RN Staff F interviewed on 4/21/15 at 8:25am acknowledged they placed uncapped IV tubing that lay on patient #28's bedside table and used the contaminated tubing on an IV bag.
- The Medline Yankauer Suction package reviewed on 4/22/15 directed, "...Do not use if package is opened or damaged..."
- Observation on 4/21/15 at 1:00pm of the pre-operative/post-operative unit revealed three Yankauer suction handles and tips with tubing package opened and hooked up to the suction canister.
Operating Room Supervisor Staff C, interviewed on 4/21/15 at 1:00pm acknowledged nursing staff open the Yankauer package and hooked the tubing to the canister to have ready for patient use. Staff C verified the open Yankauer package and the manufacturer's instruction not to use if open.
- Registered Nurse (RN) Staff F observed on 4/22/15 at 9:30am provided a dressing change to patient # 33's left lower leg at an amputation site. Staff F cleansed the wound, changed gloves, applied new gloves, the applied gauze pads and an ace wrap bandage. Staff F removed their gloves and adjusted patient #33's bed control. Staff F failed to preform hand hygiene between glove changes and after removal of gloves before touching the patient's bed adjustment controls.

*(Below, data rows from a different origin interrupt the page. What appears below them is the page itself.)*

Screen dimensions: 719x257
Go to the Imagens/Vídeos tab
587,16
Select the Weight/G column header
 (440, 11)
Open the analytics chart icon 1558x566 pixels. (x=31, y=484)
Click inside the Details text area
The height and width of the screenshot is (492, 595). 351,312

RN Staff F interviewed on 4/22/14 at 9:32am acknowledged they failed to perform hand hygiene between glove changes and after removing gloves.
- Emergency department medication room observed on 4/21/15 at 8:00am revealed a used IV tubing set timed and dated with patient #32's (an outpatient receiving a series of IV antibiotics) information. The used tubing and bags of medication were stored in the medication room without being contained. Failure to contain the used tubing has the potential to contaminate all items in the medication room placing all patients admitted into the emergency department at risk for infection.

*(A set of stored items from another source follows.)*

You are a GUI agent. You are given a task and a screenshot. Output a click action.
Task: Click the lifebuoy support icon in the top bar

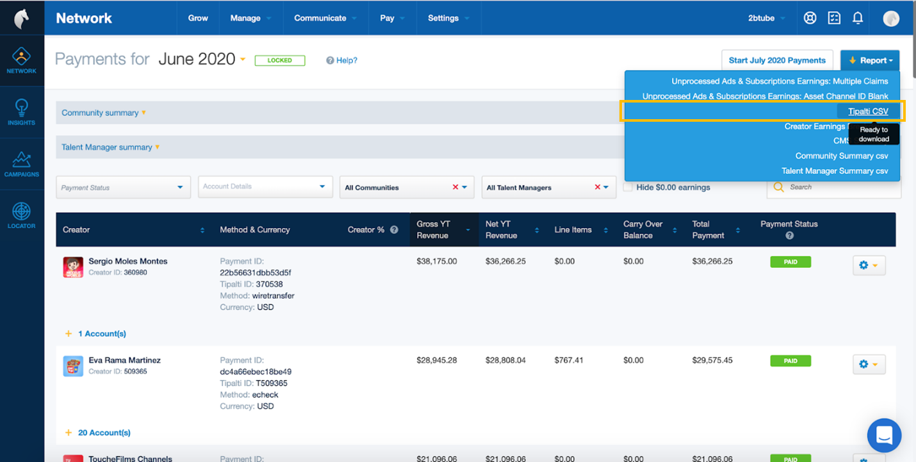810,18
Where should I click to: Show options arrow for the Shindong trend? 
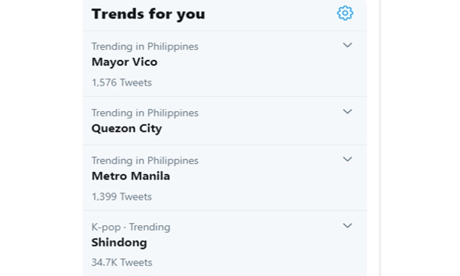point(347,226)
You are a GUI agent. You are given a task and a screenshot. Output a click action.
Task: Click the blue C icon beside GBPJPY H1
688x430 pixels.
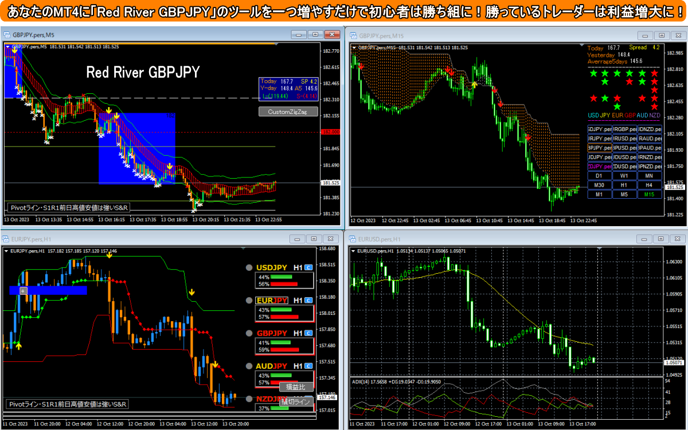[308, 333]
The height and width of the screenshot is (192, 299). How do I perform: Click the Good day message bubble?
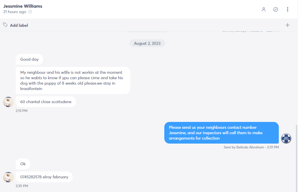(29, 59)
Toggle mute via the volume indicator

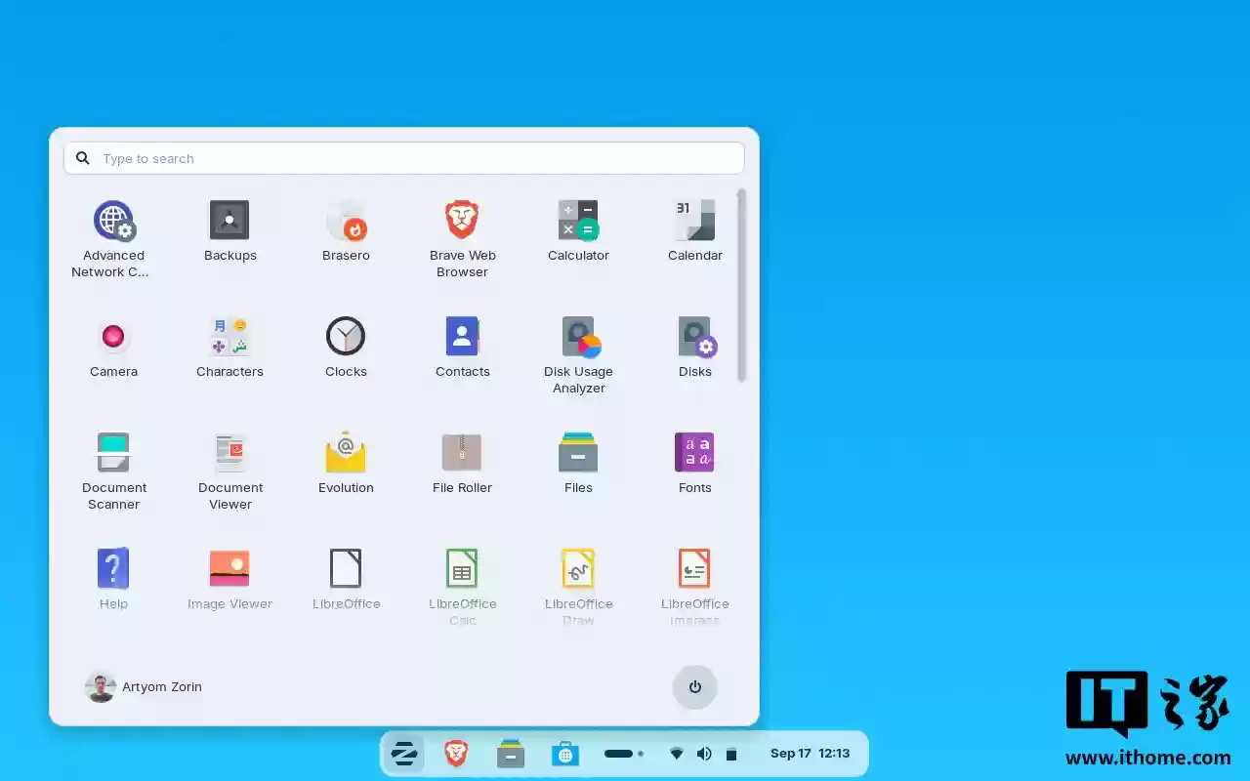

- Registered Nurse (RN) Staff O interviewed on 4/21/15 at 8:00am indicated IV tubing is reused for outpatients for up to 72 hours per hospital policy. The used medication bag and IV tubing is stored in the medication room until the patient returns for their next IV infusion. A New medication bag obtained from the Pyxis (medication distribution system) and attached to the used IV tubing.
- Administrative staff D acknowledged the hospital failed to have a policy directing staff on how store used IV tubing for outpatients.
- Medical-Surgical unit observed on 4/20/15 at 9:00am and Obstetrical Unit 4/20/15 at 3:10pm revealed three negative air pressure rooms (a type of room to ensuring that contaminated air cannot escape from the room).
- Request for the hospital maintenance log on 4/23/15 at 10:05am revealed the hospital failed to have a maintenance log of testing for the three negative airflow rooms.
- Administrative staff D interviewed on 4/23/15 at 10:05am acknowledged the hospital did not have a maintenance policy for testing of the three negative airflow rooms. Staff D indicated the hospital maintenance staff did not have instructions on how or how often the negative airflow rooms need testing and they will need to contact the manufacturer.
- Administrative Staff E interviewed on 4/22/15 at 4:50pm indicated the negative air pressure rooms were tested in 2009 on the date of the systems installation.